Tracey and I had some grand times on those cruises: there was the year we sat with a newlywed couple and he worked at a funeral home, telling us all the wild and crazy stories you’d never want to hear. The most memorable group we ever had at our dinner table was a police officer couple from the San Francisco area – I still remember their names, Bob and Sue DeMaria. A lovely couple. As were an elderly couple from the Deep South named Frances and Bob that we kept in touch with for a few years afterwards. And the cruise where we shared a table with a couple – he was an older gentleman, she was much younger; one night he and Tracey kept ordering trays of escargot one after another! There were other cruises where the company was not always so great, but you made it work as best you could.

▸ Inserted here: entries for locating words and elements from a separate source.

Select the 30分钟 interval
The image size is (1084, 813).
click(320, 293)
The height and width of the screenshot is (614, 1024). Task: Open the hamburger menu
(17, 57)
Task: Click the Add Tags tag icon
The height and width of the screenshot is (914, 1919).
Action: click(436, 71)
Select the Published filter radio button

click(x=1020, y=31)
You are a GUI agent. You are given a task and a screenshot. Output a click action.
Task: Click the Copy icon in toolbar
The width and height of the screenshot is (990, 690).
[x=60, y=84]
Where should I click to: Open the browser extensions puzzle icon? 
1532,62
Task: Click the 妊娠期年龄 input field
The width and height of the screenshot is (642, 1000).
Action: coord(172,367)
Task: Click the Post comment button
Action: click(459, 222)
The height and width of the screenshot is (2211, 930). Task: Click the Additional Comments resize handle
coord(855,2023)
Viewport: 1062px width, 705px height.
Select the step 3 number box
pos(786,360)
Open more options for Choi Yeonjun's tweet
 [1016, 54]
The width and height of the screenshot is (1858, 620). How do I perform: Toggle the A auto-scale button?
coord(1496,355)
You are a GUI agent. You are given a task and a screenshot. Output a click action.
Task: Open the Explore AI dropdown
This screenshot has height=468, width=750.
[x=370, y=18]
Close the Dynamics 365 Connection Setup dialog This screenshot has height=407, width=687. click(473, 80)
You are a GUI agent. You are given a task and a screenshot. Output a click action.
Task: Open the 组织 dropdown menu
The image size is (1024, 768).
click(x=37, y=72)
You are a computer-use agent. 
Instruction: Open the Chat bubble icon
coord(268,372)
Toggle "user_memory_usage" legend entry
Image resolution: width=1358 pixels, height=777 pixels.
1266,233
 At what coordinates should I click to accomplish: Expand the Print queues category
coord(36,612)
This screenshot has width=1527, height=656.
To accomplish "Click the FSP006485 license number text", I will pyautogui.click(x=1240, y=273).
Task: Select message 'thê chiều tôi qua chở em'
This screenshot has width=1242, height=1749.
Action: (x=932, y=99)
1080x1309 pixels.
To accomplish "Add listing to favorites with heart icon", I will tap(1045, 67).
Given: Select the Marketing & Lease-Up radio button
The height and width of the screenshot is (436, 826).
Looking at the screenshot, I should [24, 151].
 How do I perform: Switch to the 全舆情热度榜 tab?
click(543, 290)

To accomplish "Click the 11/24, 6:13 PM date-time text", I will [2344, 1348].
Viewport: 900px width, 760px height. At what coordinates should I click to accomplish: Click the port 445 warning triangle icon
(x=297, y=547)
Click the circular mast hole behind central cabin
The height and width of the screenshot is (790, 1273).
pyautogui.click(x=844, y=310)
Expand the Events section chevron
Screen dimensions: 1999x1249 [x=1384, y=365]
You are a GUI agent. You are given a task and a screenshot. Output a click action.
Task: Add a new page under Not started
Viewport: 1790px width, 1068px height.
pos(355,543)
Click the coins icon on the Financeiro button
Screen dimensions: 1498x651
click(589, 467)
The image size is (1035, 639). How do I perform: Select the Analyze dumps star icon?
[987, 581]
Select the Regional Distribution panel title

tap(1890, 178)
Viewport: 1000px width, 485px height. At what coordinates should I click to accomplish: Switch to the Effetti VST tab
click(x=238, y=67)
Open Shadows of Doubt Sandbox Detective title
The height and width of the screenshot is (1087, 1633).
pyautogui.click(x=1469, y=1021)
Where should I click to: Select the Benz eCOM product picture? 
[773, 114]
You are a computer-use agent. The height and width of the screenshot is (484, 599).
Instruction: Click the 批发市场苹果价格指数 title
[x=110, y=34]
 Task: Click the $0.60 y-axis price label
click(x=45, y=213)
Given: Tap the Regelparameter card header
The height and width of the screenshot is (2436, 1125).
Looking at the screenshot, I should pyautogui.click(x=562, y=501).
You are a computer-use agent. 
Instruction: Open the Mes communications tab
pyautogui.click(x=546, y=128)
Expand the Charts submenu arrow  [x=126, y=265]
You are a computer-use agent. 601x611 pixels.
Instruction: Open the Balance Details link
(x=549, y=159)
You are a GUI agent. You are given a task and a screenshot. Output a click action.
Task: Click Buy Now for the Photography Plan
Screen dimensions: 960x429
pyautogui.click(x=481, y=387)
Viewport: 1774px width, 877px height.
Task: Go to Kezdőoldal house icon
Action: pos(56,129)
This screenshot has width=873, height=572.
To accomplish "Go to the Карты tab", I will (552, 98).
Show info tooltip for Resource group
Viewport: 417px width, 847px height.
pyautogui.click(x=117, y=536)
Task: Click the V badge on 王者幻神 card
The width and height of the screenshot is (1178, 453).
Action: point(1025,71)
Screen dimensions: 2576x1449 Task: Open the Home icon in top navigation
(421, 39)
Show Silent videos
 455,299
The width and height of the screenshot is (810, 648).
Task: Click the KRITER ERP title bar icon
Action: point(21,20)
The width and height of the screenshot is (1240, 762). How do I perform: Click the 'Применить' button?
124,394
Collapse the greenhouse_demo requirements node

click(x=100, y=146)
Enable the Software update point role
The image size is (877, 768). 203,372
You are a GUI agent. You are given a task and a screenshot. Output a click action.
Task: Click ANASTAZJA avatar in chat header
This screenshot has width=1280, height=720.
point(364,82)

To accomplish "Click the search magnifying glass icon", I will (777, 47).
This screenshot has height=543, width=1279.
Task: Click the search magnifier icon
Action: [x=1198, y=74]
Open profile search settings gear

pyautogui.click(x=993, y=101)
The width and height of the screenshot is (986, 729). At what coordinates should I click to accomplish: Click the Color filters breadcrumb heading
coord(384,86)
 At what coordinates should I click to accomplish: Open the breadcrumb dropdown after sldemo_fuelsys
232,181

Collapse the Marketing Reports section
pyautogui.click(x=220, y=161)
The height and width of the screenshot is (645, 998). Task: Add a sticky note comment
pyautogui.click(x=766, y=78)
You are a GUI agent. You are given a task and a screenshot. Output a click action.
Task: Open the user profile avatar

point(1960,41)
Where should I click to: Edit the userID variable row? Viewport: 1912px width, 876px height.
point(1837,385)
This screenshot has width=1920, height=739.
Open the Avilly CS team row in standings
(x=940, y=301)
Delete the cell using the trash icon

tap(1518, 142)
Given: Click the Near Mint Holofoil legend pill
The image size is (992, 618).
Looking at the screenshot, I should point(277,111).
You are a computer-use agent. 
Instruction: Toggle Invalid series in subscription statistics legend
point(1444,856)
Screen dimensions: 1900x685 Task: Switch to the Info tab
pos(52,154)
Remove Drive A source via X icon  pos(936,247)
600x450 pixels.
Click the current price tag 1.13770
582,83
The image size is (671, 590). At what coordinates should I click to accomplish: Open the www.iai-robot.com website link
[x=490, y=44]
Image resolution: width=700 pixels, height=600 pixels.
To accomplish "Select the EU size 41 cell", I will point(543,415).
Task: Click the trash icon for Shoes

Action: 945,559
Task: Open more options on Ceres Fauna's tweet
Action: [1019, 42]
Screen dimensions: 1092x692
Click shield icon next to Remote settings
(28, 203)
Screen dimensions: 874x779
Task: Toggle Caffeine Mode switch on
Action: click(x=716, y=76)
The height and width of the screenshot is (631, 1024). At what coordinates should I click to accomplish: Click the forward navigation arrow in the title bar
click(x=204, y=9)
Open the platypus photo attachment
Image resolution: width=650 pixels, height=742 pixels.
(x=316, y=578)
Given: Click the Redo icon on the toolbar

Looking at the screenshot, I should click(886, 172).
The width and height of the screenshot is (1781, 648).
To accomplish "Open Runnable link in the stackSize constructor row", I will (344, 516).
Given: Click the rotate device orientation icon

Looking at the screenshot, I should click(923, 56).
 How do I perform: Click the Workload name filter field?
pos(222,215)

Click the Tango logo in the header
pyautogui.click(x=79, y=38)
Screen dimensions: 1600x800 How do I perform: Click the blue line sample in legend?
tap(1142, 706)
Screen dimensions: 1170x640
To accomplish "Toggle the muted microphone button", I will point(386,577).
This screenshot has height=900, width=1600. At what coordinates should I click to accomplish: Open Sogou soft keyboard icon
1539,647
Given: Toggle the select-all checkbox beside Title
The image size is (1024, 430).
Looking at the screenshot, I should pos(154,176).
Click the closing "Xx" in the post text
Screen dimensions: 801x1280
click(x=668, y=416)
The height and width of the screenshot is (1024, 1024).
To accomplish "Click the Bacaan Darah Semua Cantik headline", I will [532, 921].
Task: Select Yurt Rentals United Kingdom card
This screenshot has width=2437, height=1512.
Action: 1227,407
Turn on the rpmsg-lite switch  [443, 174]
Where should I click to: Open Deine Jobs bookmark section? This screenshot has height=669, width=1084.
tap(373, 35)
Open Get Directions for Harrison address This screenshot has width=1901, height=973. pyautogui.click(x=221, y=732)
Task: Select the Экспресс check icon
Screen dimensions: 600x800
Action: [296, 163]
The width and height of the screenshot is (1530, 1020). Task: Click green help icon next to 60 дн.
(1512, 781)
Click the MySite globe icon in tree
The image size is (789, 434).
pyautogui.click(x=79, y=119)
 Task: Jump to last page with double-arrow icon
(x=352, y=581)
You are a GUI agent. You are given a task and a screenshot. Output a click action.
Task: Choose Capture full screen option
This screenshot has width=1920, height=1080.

One of the cool things about these cruises were the ship employees we grew so close to over a week together. We loved the “Touch Of Class” champagne bars aboard the old Monarch and Majesty of the Seas, and developed memorable (if brief) relationships with the bartenders and servers there. One anniversary we arrived to see that a server named Santos Orelios had hung up a “Happy Anniversary Doug and Tracey” sign and streamers on the wall for us. We dropped a lot of money in the champagne bars back in those days, but whatever we spent pales in comparison to the wonderful happy memories we have from them.
Back in those days (I highly doubt it’s like that today) people really dressed up for dinner on the high seas. Lots of gowns, cocktail dresses and tuxedos. You had to think when packing because there were two formals nights (the Captain’s Welcome Dinner and Captain’s Farewell Dinner), and, especially at second sitting, casual was only permitted one or two nights a cruise. For Royal Caribbean regulars you also had the special cocktail party! I remember the time Tracey and I knew it was all changing when we came down to dinner dressed nice (it wasn’t a formal night) and saw some dotard sitting at his table in a Harley Davidson cut-off T-shirt. Me? I would have tossed him overboard for shark food in a New York Minute. Those were the days of no cable TV and no internet cafes, certainly no cell phones. It was a vacation for vacation’s sake; a time to get away from your world and enter a world that could only be described as magical and enchanting, and a life experience now gone forever thanks to modern technology.
We’ve got boxes of pictures of many of those cruises in one of our closets. It might be nice to drag them out some night when there’s little on TV and a warm breeze is rustling the palm trees out in the backyard. It all seems so long ago, almost like a dream.